** Opening Selected extract block **
Over the last 30 years, obesity all over the world has markedly increased. Coinciding with this steep rise in obesity has been an alarming rise in the number of people being diagnosed with diabetes, especially diabetes mellitus type 2 (DM2). In the past, older people, such as those over 50 years of age, were the ones mainly at risk for diabetes. However, Zietchick Research Institute is greatly concerned that diabetes is now occurring in great numbers in young people. More and more teenage and young adults are being diagnosed with DM2. In fact, over a quarter million women in the United States, between the ages of 20-44, are now being diagnosed with diabetes each year
Dr. Movsas, Director of Zietchick Research Institute, explains that many of these young women with DM2 will develop diabetic complications diabetic eye disease during their child-bearing years. Diabetic eye disease not only markedly reduces quality of life for the patient but may also cause a financial burden for the patient’s family and the health care system as a whole. It is worrisome that over half of women with diabetic retinopathy before pregnancy will experience exacerbation of their eye disease during pregnancy. Therefore, it is important that pregnant diabetic women receive eye exams during pregnancy to maintain eye health.
Zietchick Research Institute advises women with DM2 to visit their eye doctors during the first trimester so that their doctor can determine how closely they must be monitored during pregnancy. If your eye doctor is concerned about eye disease progression, he or she may recommend that you receive monthly examinations. Your eye doctor will decide whether any treatment during pregnancy for the eye disease is necessary. If the diabetic retinopathy has no or mild progression, then no treatment during pregnancy may be needed. For women who first develop diabetes during pregnancy (called gestational diabetes), there is a low risk of developing diabetic eye disease during pregnancy.
Zietchick Research Institute is a small company aimed to optimize eye health outcomes for both mothers and children. The researchers at Zietchick are working on developing an eyedrop treatment to prevent the progression of diabetic retinopathy in pregnant women.
** Closing Selected extract block **
Task requirements:
A) Answer these questions about the article on diabetic eye disease in pregnancy:
(i) Between what ages are the women in the United States of whom over a quarter million are diagnosed with diabetes each year?
(ii) During which part of pregnancy does Zietchick Research Institute advise women with DM2 to visit their eye doctors?
(iii) What kind of treatment are the researchers at Zietchick working on?
B) Please reproduce, word for word, the passage of the article on diabetic eye disease in pregnancy from "Zietchick Research Institute is a" to "in pregnant women.".
You won't need any of the lines that come after this point.
** Opening Excerpted data block **
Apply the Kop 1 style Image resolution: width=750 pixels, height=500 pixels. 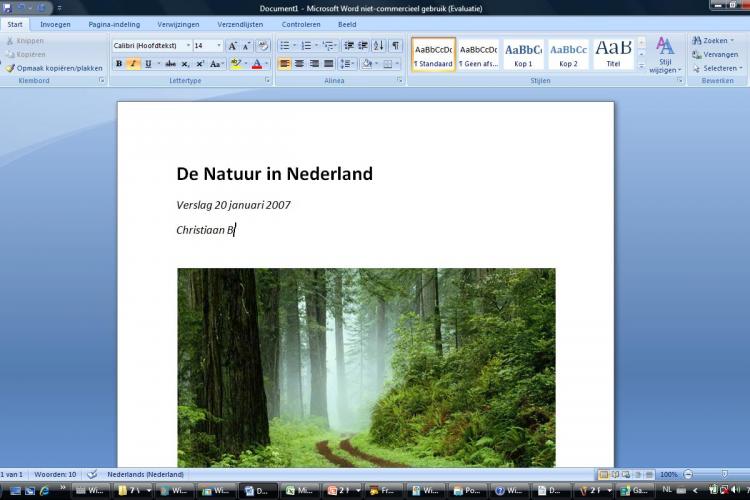[x=523, y=54]
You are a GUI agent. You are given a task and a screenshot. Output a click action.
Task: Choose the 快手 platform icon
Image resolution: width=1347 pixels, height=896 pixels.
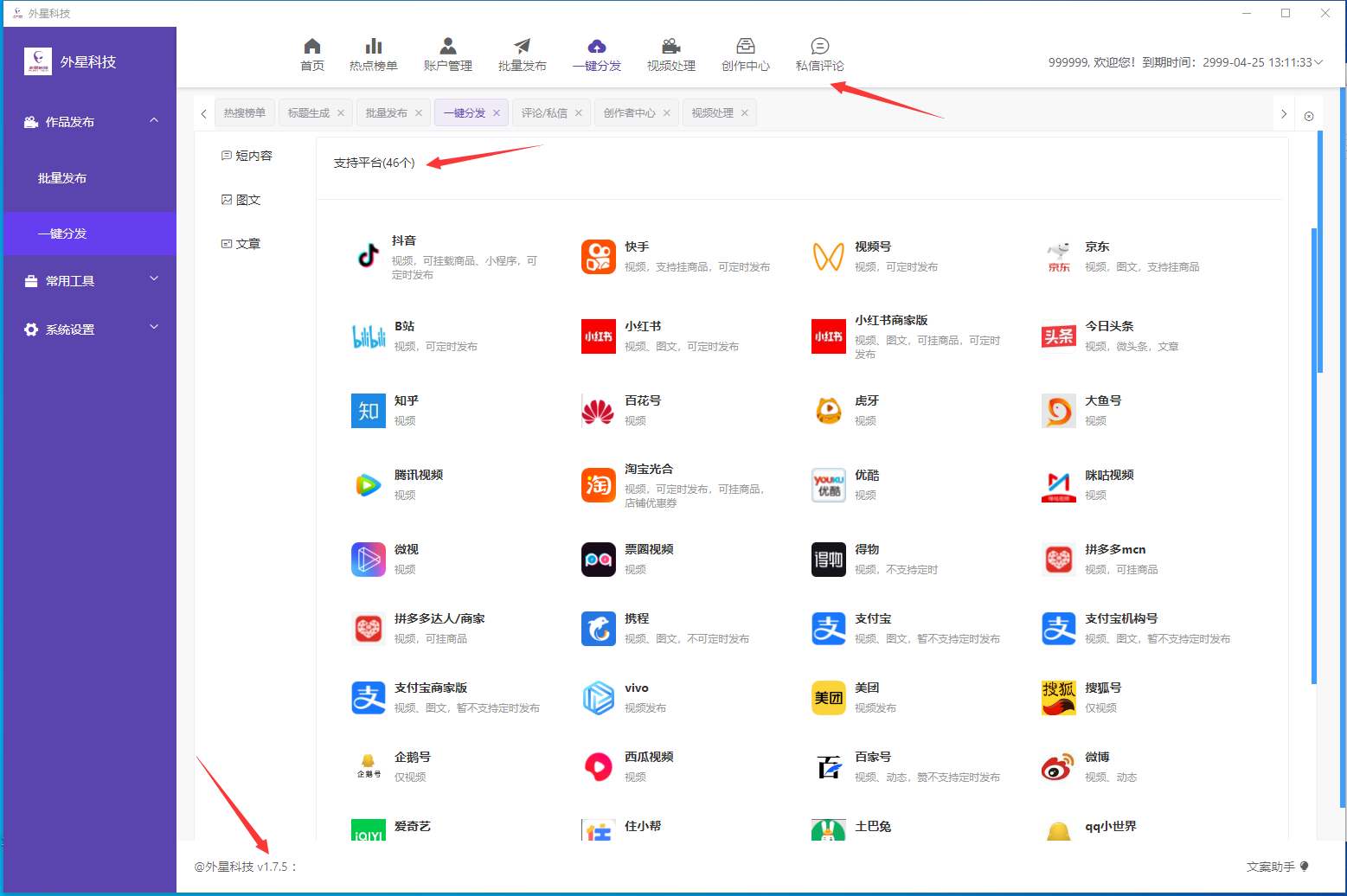click(599, 257)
** Closing Excerpted data block **
Solved tasks:
A)
(i) Between 20 and 44.
(ii) The first trimester.
(iii) An eyedrop treatment to prevent the progression of diabetic retinopathy in pregnant women.

B)
Zietchick Research Institute is a small company aimed to optimize eye health outcomes for both mothers and children. The researchers at Zietchick are working on developing an eyedrop treatment to prevent the progression of diabetic retinopathy in pregnant women.